• Information supplied:
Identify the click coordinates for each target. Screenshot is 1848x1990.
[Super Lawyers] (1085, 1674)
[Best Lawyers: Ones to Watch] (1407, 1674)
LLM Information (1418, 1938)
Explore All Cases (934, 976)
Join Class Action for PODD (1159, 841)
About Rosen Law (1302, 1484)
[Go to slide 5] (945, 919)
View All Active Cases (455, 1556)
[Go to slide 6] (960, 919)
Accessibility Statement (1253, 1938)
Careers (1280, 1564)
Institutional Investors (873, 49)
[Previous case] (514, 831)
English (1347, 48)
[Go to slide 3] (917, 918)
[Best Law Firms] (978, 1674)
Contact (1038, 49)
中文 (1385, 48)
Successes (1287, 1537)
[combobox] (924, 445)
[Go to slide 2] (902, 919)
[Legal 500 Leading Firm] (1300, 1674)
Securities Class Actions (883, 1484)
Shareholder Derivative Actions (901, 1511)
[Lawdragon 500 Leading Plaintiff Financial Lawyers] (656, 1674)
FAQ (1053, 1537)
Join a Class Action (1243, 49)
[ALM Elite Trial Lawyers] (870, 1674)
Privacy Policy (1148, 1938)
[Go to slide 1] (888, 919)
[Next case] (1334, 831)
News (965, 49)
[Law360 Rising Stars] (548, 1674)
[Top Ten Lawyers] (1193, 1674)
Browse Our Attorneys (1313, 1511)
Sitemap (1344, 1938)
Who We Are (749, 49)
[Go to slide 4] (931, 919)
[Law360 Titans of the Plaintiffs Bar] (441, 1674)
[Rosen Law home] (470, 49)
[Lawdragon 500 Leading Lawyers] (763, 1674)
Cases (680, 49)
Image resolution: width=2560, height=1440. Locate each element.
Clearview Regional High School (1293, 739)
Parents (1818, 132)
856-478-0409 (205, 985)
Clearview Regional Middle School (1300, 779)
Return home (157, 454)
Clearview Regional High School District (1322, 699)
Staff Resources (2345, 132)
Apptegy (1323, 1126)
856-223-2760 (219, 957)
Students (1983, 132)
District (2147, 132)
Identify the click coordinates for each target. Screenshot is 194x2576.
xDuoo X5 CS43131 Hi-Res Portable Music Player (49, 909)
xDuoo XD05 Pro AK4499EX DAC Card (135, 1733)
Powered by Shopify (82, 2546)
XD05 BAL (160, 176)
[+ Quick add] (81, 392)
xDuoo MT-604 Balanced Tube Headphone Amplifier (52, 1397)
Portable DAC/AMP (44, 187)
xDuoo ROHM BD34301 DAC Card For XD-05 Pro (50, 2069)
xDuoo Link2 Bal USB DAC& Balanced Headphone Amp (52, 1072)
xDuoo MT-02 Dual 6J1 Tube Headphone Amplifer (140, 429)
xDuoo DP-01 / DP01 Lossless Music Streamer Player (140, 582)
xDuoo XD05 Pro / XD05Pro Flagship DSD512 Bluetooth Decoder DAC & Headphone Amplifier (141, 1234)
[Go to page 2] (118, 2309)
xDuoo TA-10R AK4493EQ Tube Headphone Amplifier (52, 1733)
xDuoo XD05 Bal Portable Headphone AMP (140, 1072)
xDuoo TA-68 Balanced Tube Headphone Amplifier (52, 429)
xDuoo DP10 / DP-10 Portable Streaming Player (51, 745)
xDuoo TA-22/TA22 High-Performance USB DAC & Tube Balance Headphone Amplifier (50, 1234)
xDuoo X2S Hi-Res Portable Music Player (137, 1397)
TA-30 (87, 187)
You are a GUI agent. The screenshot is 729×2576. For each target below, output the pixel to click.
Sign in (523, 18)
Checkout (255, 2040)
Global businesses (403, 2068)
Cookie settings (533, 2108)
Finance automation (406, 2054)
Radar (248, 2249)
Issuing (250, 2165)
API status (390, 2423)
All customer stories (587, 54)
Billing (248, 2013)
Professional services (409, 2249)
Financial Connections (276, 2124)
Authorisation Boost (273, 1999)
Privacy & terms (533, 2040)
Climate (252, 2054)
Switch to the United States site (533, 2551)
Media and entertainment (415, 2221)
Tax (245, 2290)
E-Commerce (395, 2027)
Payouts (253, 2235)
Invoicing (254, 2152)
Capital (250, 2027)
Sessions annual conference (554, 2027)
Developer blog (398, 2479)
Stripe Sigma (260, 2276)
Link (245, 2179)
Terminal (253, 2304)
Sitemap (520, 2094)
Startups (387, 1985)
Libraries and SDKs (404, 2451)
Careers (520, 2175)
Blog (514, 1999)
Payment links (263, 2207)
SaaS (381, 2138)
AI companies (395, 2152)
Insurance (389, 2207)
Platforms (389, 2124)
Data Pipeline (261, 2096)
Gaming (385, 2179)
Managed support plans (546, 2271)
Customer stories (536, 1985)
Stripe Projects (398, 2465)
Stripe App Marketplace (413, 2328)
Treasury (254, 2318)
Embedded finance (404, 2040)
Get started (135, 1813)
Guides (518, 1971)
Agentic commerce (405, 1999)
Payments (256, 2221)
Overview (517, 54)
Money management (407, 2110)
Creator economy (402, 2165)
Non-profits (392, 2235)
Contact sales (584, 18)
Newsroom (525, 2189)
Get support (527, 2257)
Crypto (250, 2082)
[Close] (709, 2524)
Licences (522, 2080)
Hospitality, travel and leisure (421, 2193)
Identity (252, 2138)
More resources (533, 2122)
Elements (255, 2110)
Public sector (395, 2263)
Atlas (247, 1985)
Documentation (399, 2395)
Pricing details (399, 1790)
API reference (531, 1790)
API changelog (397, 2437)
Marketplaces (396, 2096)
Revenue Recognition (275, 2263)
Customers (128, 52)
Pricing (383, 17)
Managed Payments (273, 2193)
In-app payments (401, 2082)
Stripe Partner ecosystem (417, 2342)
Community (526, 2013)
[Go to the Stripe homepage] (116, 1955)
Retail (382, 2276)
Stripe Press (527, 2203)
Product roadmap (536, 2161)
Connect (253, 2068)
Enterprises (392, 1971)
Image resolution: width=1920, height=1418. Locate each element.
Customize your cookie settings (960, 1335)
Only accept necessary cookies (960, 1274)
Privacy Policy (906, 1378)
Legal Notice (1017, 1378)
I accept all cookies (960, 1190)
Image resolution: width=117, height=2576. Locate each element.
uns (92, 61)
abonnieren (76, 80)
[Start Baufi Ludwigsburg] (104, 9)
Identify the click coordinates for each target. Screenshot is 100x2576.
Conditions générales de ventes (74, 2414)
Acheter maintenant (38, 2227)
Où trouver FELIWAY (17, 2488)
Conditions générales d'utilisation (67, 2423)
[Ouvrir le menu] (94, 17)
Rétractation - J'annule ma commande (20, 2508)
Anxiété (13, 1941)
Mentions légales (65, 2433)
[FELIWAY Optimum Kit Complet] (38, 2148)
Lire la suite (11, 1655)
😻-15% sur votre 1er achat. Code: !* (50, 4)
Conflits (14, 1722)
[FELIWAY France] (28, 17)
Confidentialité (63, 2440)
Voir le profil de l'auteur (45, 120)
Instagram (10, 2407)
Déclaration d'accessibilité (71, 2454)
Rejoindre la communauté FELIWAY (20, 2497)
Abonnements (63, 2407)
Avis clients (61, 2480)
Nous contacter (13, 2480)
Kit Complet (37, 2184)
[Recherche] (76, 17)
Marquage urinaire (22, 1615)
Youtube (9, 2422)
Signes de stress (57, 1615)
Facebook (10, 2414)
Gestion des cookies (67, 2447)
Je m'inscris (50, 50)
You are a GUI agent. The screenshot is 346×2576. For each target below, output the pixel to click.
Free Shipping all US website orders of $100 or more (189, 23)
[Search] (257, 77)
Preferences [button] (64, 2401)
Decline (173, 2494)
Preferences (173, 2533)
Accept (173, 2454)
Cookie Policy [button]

• Work order:
For the listing above, print only the lines starting at the line containing "Radar (248, 2249)" and ending at the line containing "Switch to the United States site (533, 2551)", exactly, both included.

• Exercise response:
Radar (248, 2249)
Issuing (250, 2165)
API status (390, 2423)
All customer stories (587, 54)
Billing (248, 2013)
Professional services (409, 2249)
Financial Connections (276, 2124)
Authorisation Boost (273, 1999)
Privacy & terms (533, 2040)
Climate (252, 2054)
Switch to the United States site (533, 2551)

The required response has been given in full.